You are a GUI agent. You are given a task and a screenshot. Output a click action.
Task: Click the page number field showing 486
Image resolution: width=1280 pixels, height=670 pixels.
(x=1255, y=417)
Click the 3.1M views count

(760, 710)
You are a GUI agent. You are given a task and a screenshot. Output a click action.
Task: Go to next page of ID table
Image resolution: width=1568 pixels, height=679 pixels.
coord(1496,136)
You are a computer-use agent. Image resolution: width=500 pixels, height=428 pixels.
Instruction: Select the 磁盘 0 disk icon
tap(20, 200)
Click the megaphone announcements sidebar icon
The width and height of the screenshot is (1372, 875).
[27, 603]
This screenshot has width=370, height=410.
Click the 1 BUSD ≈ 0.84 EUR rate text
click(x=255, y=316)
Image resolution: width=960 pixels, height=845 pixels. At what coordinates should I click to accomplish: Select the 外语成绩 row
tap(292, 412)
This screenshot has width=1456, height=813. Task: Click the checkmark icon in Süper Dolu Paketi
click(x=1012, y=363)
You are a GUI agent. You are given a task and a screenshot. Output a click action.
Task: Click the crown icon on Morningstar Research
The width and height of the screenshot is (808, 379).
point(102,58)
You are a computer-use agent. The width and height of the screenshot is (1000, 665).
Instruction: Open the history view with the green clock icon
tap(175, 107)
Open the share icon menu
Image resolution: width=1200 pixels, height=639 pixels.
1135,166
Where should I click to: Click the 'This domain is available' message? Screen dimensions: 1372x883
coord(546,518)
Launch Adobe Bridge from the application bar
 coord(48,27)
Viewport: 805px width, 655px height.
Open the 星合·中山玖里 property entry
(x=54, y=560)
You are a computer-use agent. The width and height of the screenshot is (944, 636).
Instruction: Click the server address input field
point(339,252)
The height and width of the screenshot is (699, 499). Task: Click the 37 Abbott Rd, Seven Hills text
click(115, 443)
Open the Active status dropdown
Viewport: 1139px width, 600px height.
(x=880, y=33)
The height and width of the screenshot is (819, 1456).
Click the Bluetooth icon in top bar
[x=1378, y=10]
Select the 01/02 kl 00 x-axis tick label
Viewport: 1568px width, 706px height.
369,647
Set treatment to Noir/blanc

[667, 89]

##############################

• [How to complete this task] Where does the word "computer" occur in the data? Copy every line that has it.

• [Answer for this exercise]
You are a computer-use agent. Image resolution: width=500 pixels, height=428 pixels.
You are a computer-use agent. The width and height of the screenshot is (1000, 665).
You are a computer-use agent. The width and height of the screenshot is (944, 636).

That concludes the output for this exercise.